● **JOB**: Arrange the data from the line containing "The width and height of the screenshot is (1220, 634)." through the end as a JSON list of strings, one string per line, with blank lines left out. Leave the pictures out of the answer.

● **RECORDS PROVIDED**:
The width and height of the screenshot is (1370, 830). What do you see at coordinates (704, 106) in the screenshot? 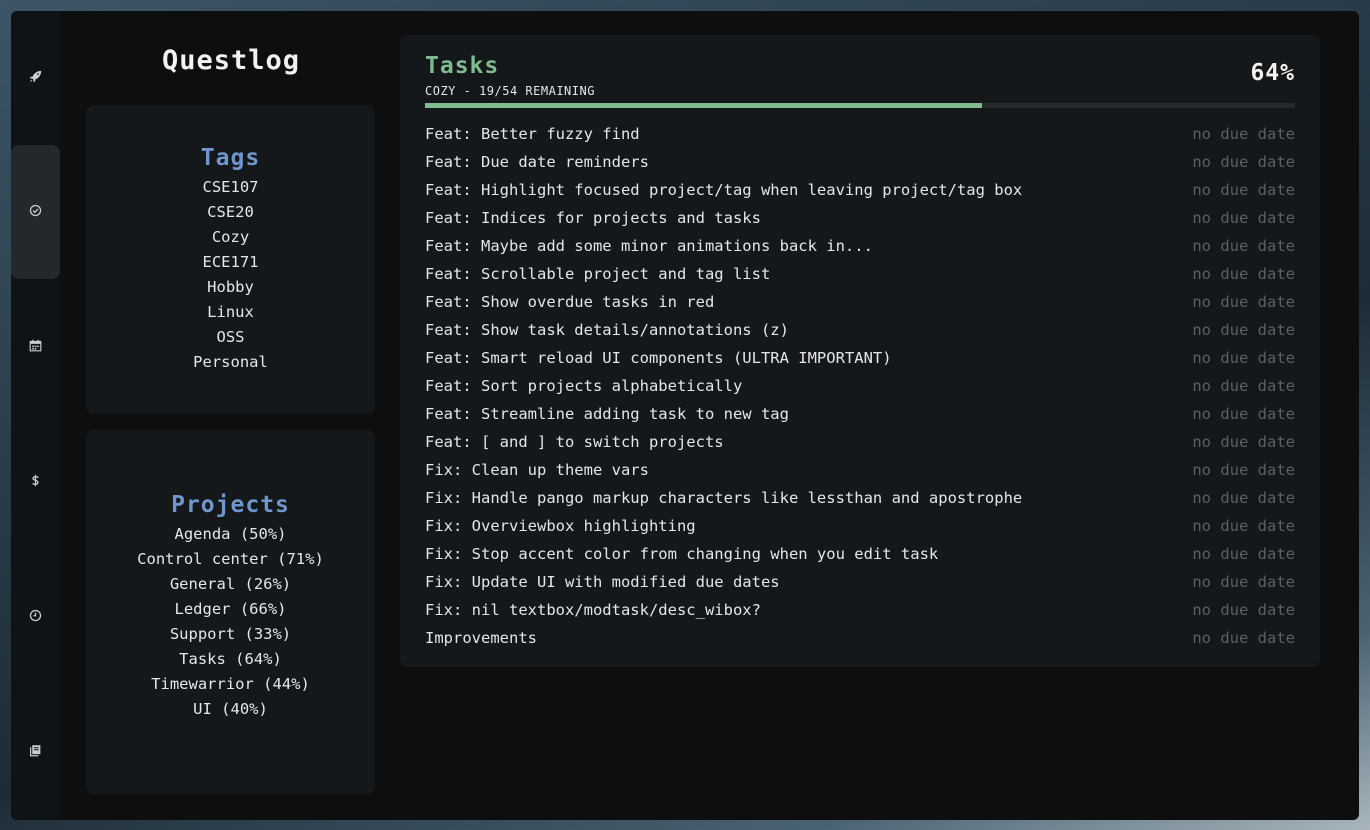
I see `tasks-progress-fill` at bounding box center [704, 106].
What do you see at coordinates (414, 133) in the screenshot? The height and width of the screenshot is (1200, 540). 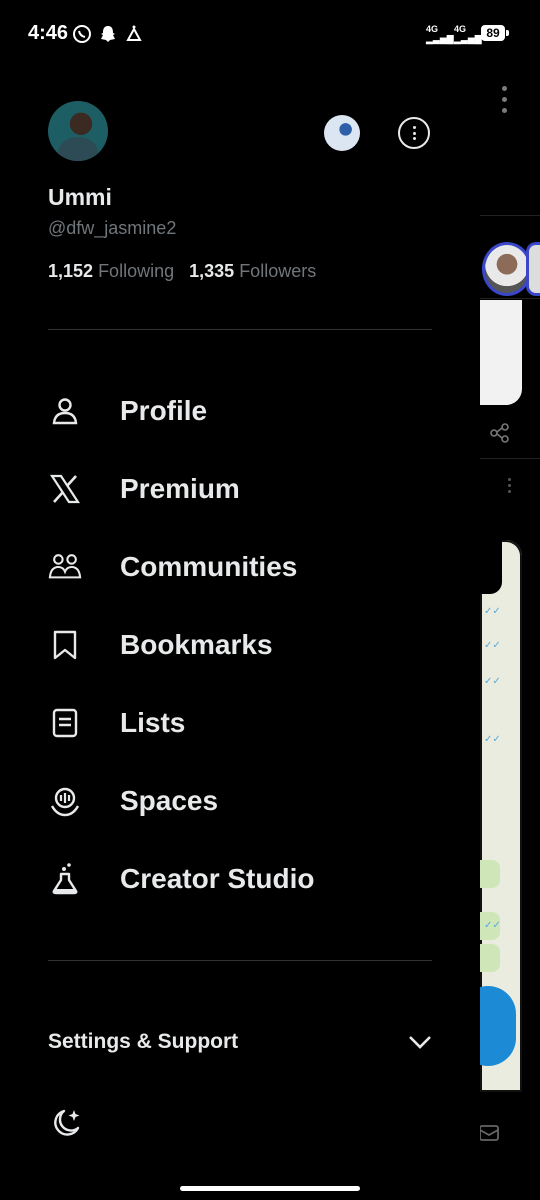 I see `more-options-button` at bounding box center [414, 133].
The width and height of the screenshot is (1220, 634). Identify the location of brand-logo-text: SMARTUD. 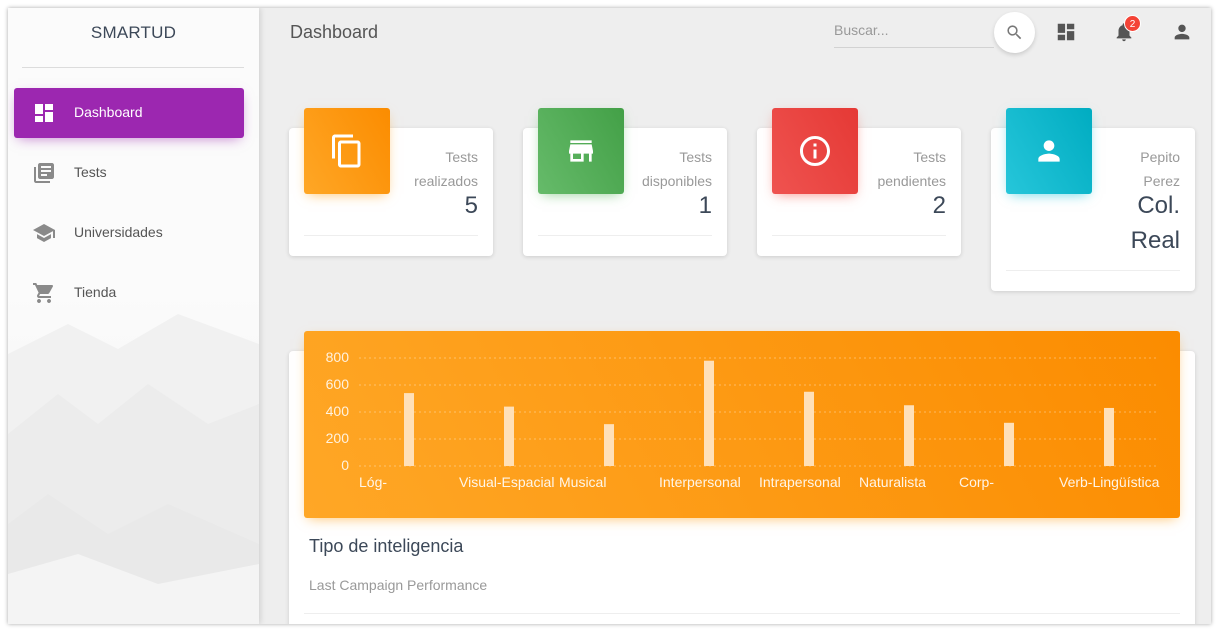
(134, 38).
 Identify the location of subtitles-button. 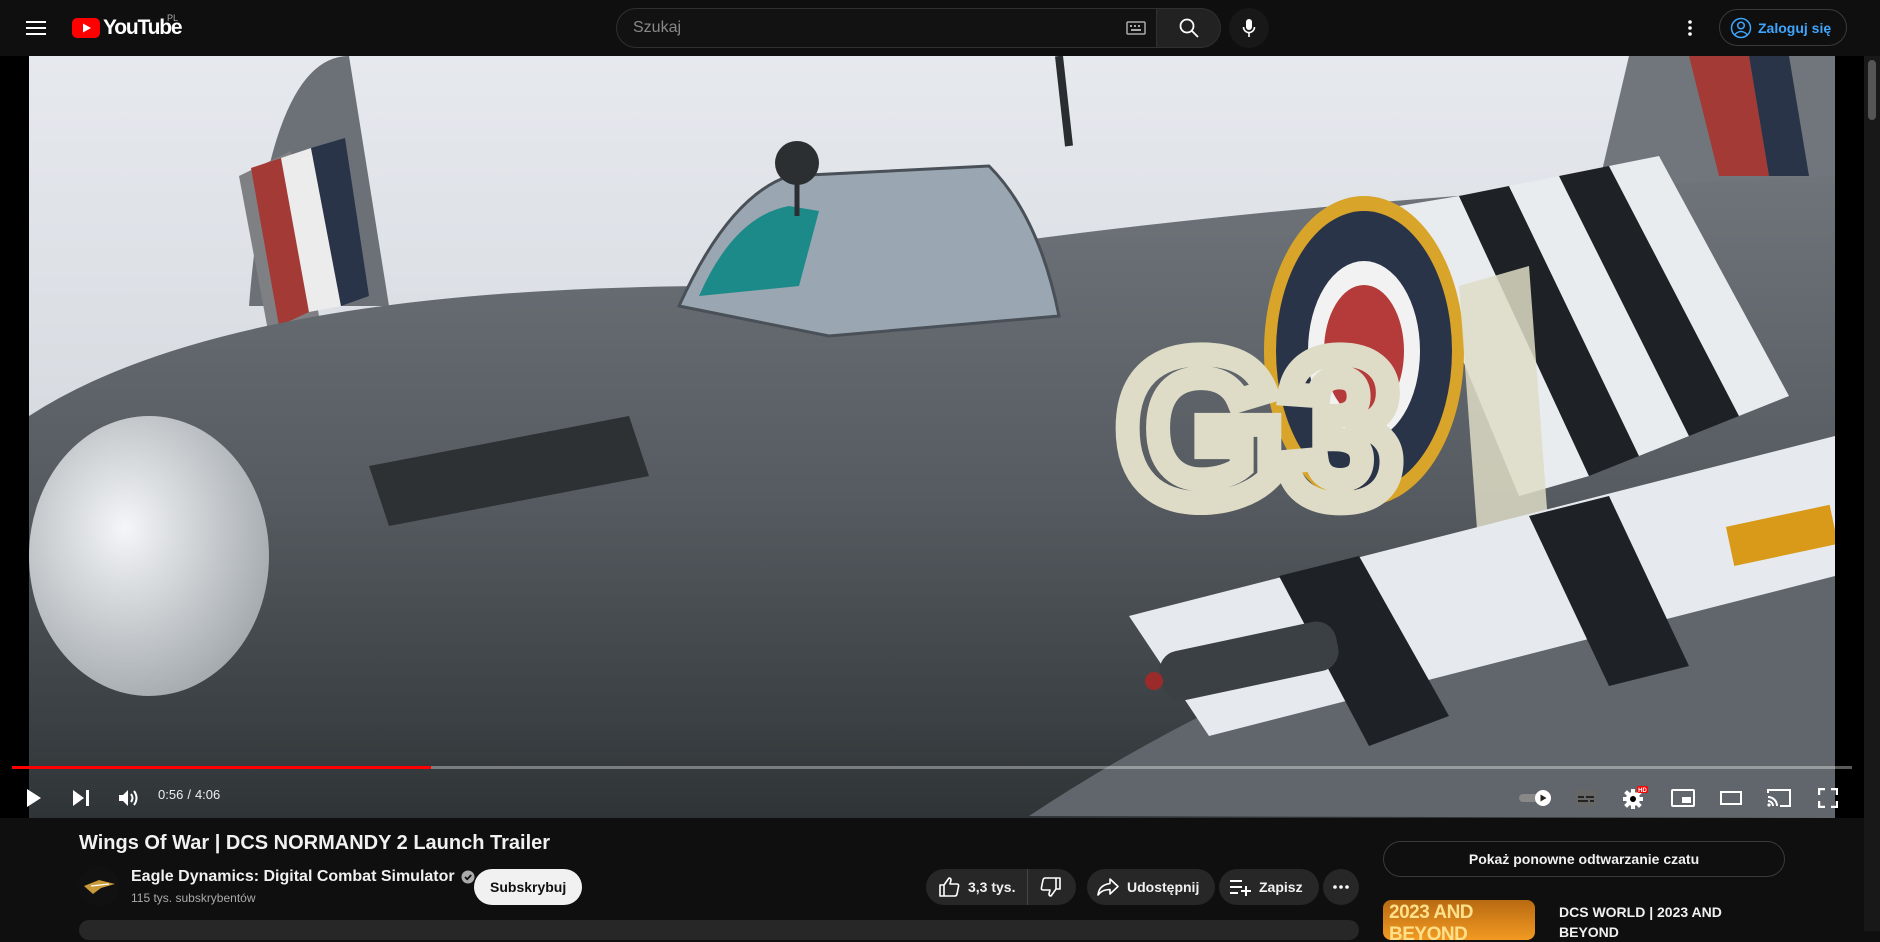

● **EXERCISE SOLUTION**:
[
  "The width and height of the screenshot is (1220, 634). Identify the location of brand-logo-text: SMARTUD. ",
  "(134, 38).",
  " Identify the location of subtitles-button. "
]